Os números revelavam que cerca de R$ 174 bilhões deixaram de ser aplicados pelo Ministério da Saúde entre os anos de 2003 e 2017. Isso representou 11% do total autorizado para o Ministério da Saúde no Orçamento Geral da União (OGU) durante o período, cerca R$ 1,6 trilhão. Quase metade dessa verba não utilizada estava destinada à realização de obras e à compra de equipamentos para o SUS. Na prática, o pouco que tinha, foi devolvido ao Tesouro Nacional.
Em 2020, uma mudança no sistema de financiamento da atenção básica do SUS, composta, principalmente, por postos de saúde e ambulatórios, colocará o gestor local contra a parede, pelo bem ou pelo mal. Nos anos anteriores, o Governo sempre argumentou que a devolução dos recursos resultava de falhas na administração nos municípios, pois não solicitavam os repasses.
Agora, para ter direito a receber as parcelas federais para engrossar os orçamentos da saúde nas prefeituras, o gestor deverá cumprir indicadores específicos que avaliam cobertura e qualidade dos serviços. Em outras palavras, deverá tomar o comando da área nas mãos e oferecer soluções efetivas que ajudem a melhorar o bem-estar da população e evitar as mortes.
Com base no programa Previne Brasil, o Ministério da Saúde garante que, por essa lógica, receberão mais aquelas Prefeituras que atuarem pela melhoria da saúde dos brasileiros, oferecendo, por exemplo, atendimento para pessoas com diabetes e hipertensão, por meio de consultas médicas, exames simples e programas de imunização.
Apesar das críticas de que essa iniciativa pode fragilizar o atendimento em algumas localidades, entende-se que é medida saudável, pois resgata a essência da responsabilidade na administração pública. Isso exigirá dos gestores dos municípios, inclusive os de Rondônia, o compromisso com a efetividade e qualidade de ações e serviços. Quem não fizer a lição de casa, terá que dar suas explicações.
Espera-se que, em Rondônia, os resultados sejam os esperados e que tragam mais cidadania à população.

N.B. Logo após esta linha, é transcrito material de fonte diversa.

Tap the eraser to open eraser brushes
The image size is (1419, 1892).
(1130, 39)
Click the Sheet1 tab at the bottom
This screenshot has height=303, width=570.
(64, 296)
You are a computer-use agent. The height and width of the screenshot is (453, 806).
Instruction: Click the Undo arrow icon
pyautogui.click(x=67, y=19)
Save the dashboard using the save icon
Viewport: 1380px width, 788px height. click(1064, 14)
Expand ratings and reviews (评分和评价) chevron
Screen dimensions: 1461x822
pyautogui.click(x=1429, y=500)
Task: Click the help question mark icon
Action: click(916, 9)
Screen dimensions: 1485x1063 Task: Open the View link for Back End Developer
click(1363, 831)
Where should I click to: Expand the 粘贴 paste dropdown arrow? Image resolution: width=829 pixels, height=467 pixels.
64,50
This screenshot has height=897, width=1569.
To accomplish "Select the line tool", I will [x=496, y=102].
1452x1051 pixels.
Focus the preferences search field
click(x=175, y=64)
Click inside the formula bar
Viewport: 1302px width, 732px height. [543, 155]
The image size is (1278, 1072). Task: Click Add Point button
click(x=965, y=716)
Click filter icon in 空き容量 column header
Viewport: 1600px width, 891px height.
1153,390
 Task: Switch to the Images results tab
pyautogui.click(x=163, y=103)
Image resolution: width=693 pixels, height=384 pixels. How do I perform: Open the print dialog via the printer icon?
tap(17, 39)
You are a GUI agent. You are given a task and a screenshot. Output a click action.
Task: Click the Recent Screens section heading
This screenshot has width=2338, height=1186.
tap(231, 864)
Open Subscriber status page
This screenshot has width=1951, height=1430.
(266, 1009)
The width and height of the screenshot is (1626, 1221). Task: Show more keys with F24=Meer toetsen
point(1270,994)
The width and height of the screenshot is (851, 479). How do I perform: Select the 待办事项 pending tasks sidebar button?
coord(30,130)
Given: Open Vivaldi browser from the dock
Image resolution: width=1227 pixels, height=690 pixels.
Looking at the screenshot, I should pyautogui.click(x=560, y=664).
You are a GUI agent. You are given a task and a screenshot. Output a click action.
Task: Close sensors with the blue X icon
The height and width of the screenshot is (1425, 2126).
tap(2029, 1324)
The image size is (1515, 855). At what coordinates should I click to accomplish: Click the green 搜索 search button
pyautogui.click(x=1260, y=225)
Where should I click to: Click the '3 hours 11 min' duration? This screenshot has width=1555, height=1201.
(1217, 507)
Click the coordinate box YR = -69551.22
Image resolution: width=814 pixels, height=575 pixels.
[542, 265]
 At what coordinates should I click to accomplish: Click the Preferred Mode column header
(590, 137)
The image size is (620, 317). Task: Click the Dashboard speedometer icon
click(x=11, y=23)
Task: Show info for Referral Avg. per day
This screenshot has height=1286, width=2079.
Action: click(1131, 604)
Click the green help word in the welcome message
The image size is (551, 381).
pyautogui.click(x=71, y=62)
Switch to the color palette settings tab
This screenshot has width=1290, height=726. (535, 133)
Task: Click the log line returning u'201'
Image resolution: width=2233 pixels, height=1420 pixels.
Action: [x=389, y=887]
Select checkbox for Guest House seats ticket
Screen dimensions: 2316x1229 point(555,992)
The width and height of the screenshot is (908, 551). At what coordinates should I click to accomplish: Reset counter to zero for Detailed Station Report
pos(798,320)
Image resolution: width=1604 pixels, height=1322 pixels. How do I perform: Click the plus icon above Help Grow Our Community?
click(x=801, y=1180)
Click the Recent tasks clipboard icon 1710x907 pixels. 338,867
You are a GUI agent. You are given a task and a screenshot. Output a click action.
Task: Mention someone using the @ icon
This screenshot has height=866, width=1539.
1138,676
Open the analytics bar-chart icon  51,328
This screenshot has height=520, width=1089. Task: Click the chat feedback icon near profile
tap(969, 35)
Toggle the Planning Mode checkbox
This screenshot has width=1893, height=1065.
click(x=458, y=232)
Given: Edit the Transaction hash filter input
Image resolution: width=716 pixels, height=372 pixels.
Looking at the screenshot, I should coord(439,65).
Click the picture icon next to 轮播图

Desse modo, a expectativa é que a incidência de doenças caia, menos crianças morram e mais rápido os pacientes realizem seus exames e consultas. No entanto, fica um alerta: essa mudança que afeta, sobretudo, as Prefeituras não isenta o Governo Estadual de fazer o que tem por obrigação: qualificar os hospitais, prontos-socorros e o acesso aos atendimentos de média e alta complexidade.
Como cidadão, médico e membro dos Conselhos Federal e Regional de Medicina, entendo que cada um de nós deve estar atento ao que for realizado. A cobrança de transparência e de resultados é nosso dever, não apenas para garantir a oferta dos serviços nos níveis esperados, mas também para impedir que o dinheiro público continue a escorrer pelo ralo da corrupção. Eu pretendo acompanhar de perto o comportamento da gestão em saúde. E você, vem comigo?